1. Régulateur de résistance axiale pour un turbocompresseur alimenté par les gaz d'échappement
pour un moteur à combustion interne avec un compresseur radial, comprenant un diffuseur
axial (2) avec une couronne d'aubes de guidage (5) s'étendant radialement par rappport
à l'axe central (3) du compresseur et pouvant pivoter autour d'axes de rotation disposés
radialement (4), ces aubes étant constituées pratiquement de secteurs circulaires
ayant une forme telle et étant séparées de telle façon qu'elles couvrent pratiquement
totalement la section transversale d'un conduit d'écoulement si le diffuseur (2) est
totalement fermé et sont disposées dans le conduit d'écoulement dans un carter (6)
dont la paroi intérieure (7), vu dans la direction de l'écoulement (8) comprend une
première gaine de section cylindrique (9), une gaine de section sphérique (10) et
une deuxième section cylindrique (11) de plus petit rayon, le rayon de la sphère de
la section sphérique (10) étant égal au rayon de la première section cylindrique (9),
des leviers de réglage (14) étant disposés sur les arbres des aubes de guidage (5)

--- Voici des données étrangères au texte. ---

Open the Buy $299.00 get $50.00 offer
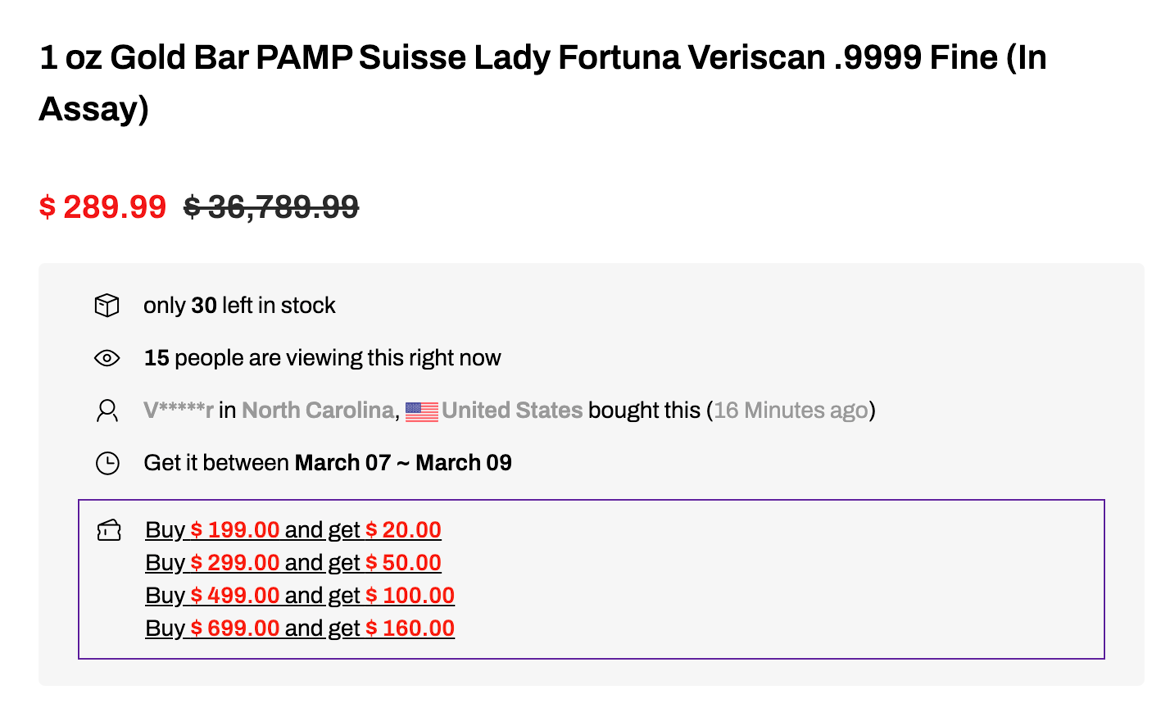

supportés sur un côté, ces arbres se projetant vers l'extérieur selon les axes de
rotation (4) et ces leviers de réglage coopérant avec un anneau de réglage (18) entourant
concentriquement le carter (8), caractérisé en ce que:
- la section sphérique (10) se raccorde à la deuxième section cylindrique (11) par
un passage en forme de tuyère,
- les axes de rotation (4) des aubes de guidage (5) sont disposés chacun dans le bord
d'attaque des aubes,
- et la transition de l'enveloppe du carter de la première section cylindrique (9)
à la section sphérique (10) est disposée dans le plan des axes de rotation (4) des
aubes de guidage (5).
2. Régulateur de résistance axiale selon la revendication 1, caractérisé en ce que
le rapport des diamètres de la première section cylindrique (9) et de la deuxième
section cylindrique (11) est compris entre environ 1,4 et 1,6 et de préférence entre
1,45 et 1,5.
3. Régulateur de résistance axiale selon la revendication 1 ou la revendication 2,
caractérisé en ce que les arbres des axes de rotation des axes de guidage (5) sont
supportés dans des roulements à rouleaux dans le carter (6) et portent les leviers
de réglage (14) à l'extérieur du carter, et en ce que les aubes de guidage (5), les
paliers à rouleaux (13) et les leviers de réglage (14) sont bloqués de force par un
écrou (15).
4. Régulateur de résistance axiale selon la revendication 3, caractérisé en ce que
l'extrémité libre des leviers de réglage (14) porte un téton à rotule (16) qui est
guidé dans une rainure (17) dans l'anneau de réglage (18), parallèle à l'axe central
du compresseur.
5. Régulateur de résistance axiale selon la revendication 4, caractérisé en ce que
l'anneau de réglage (18) est supporté sur une face annulaire cylindrique (19) disposé
sur la circonférence extérieure du carter, concentriquement par rapport à l'axe central
du compresseur.
6. Régulateur de résistance axiale selon la revendication 5, caractérisé en ce que
le palier de l'anneau de réglage (18) est un roulement à aiguilles (20).
7. Régulateur de résistance axiale selon les revendications 1 à 6, caractérisé en
ce que le réglage des aubes de guidage est limité par des butées de limitation.
8. Régulateur de résistance axiale selon les revendications 1 à 7, caractérisé en
ce que l'extrémité extérieure de l'un des arbres des aubes de guidage porte un potentiomètre
(21) pour déterminer électriquement la position des aubes.